Posted by Auntjune at 2:03 PM 2 comments:
Wednesday, August 8, 2012
Alphabetized and Organized and Spectrally Ordinated.
etsy shop is going to be shifting gears since I'll no longer be selling fabric yardage, and this stuff is the beginning of that... Introducing "The Happy Alphabet"!
these prints listed in 8 x 10, but I will be selling them in 11 x 17 and 13 x 19 as well. I think they'd be LOVELY in a nursery or kids' room, but I think they would fit in a lot of different places, ya know?
There are both "Rainbow Bright" and "Rainbow Light" versions of the first print; so you can ingest only the amount of color-calories you'd like.
The second variation has more of a nautical flavor, for all of you scalawags, sea-farers and even you beach-loving landlubbers. The "Wave Rainbow" print will soon have a lighter equivalent as well, and probably some more monochromatic versions... I'm thinking an aqua, coral, and gray, but what do you kids think?
Oh, and you might notice that I've put up some shiny new iPhone cases on Ye Olde Etsy-- those are available from my brand-spankin'-new society6 shop! You can take a gander at society6.com/auntjune or just click the thingy over on my sidebar to get there. There is a TON of really cool stuff on society6, so if you have some time to kill, I'd recommend wandering around to see all of the incredible artists and designers who are peddling their wares. And right now, they're having running a free-shipping-artist-promotion-dingy, so click HERE for that goodness.
Ugh, so now that I've photobombed you with etsy commercials (saaaaahhhhhhrrryyyyy...) I'mma finish with a bit of attempted organization. I'm a HUGE listmaker, but my books of lists are many, and I find it really difficult to keep them straight and prioritize them. So fabulous husband suggested making some sort of board to keep me focused, and allow me to jump around from one project to the next in a slightly more sensical way. So, armed with a bulletin board and some index cards, I created...DUHN DUHN DUHHNNNNNNNNNNNN:
Oh, and, yeah, sorry about the blurring. I can't have everyone knowin' all my bid'ness, dude. There must be MYSTERIES.
Upcoming: Rule-Keeping, USPS Fail, Greeting Cards!

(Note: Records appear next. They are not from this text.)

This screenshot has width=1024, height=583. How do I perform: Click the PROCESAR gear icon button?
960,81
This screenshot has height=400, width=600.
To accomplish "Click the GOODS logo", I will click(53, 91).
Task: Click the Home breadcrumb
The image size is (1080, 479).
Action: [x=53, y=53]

Posted by Auntjune at 10:54 AM 6 comments:
Thursday, August 2, 2012
2 Legit 2 Quit.
Guys. Guys. Seriously.I have been wanting to tell you this FORHEVARRRRRR, but, well, it had to happen first. And then it had to be official, because, you know, counting chickens and whatnot. And reeeeeeally, nothing is really REAL until a UPS guy is hauling bolts of fabric up my deadly, deadly front steps, but...
It looks like there will be selvedge with my name on it. Right next to Andover Fabrics.

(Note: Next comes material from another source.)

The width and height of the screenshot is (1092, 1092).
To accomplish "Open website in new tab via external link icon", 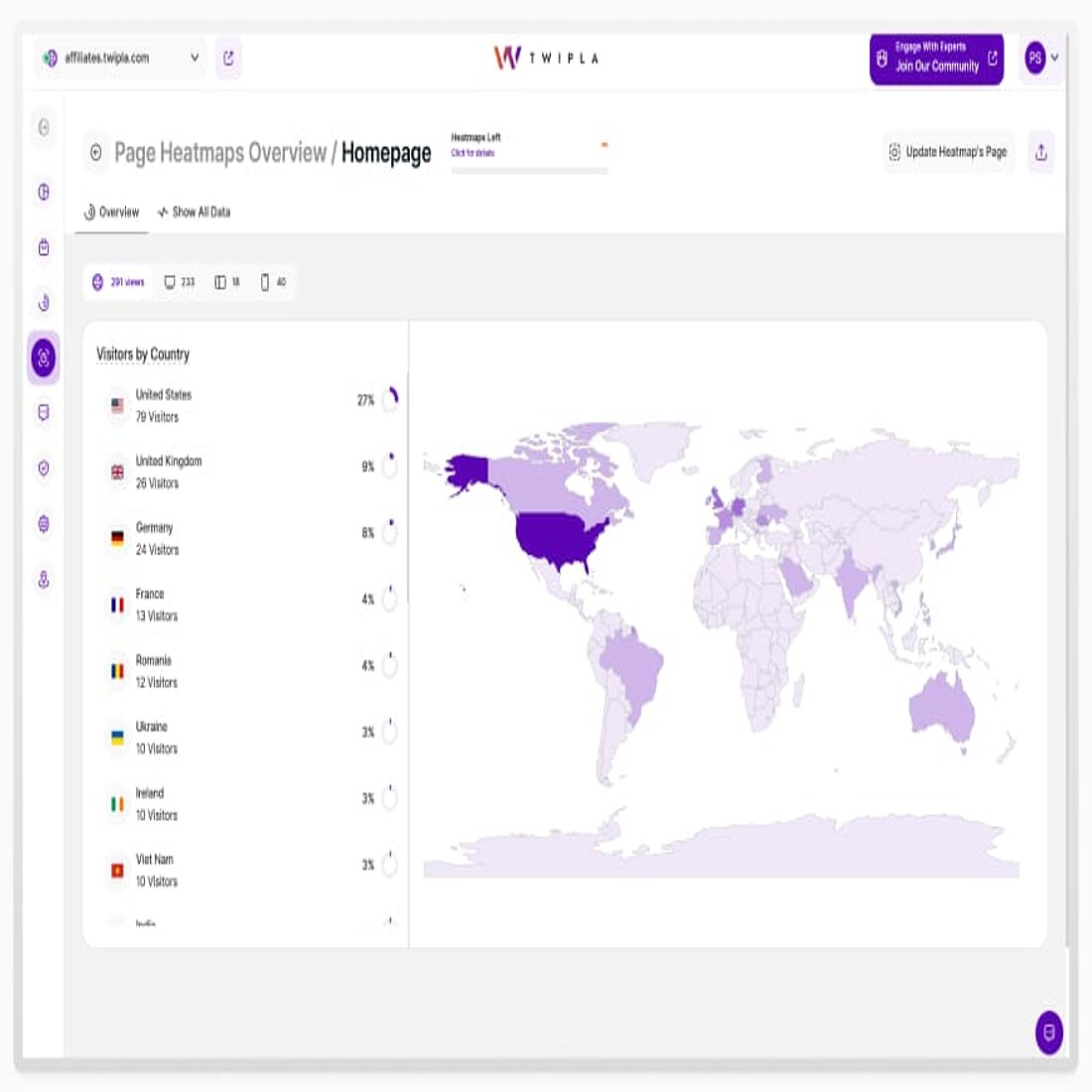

How awesome is that? My answer is: pretty awesome. And not only because I will get to pet and cut and sew and fondle the fabric designs I've been working on for the past TWO YEARS, but because I finally know what to tell people when they ask me what I do. Up until now, I've always answered with Buhhhhhhhhh? followed by incoherent ramblings. It's a rare and beautiful thing for a person with an art degree.
And, I am excited! I have so much more to write about this, but it will have to wait for other posts-- for not, there's just one more important detail to mention...
Because of all this awesomeness, and the nature of the whole licensing thing, there are definite changes in store for the Aunt June etsy shop... the biggest one being that I will no longer be selling fabric. What I have listed now is the inventory that I have on hand, and once that is gone, it is gone for the foreseeable future. And while the fabric will be gone, there are other little aunt-juney-nuggets creeping in, so kindly stay tuned for that, kay?
And now, back to your regularly scheduled silly-face-making.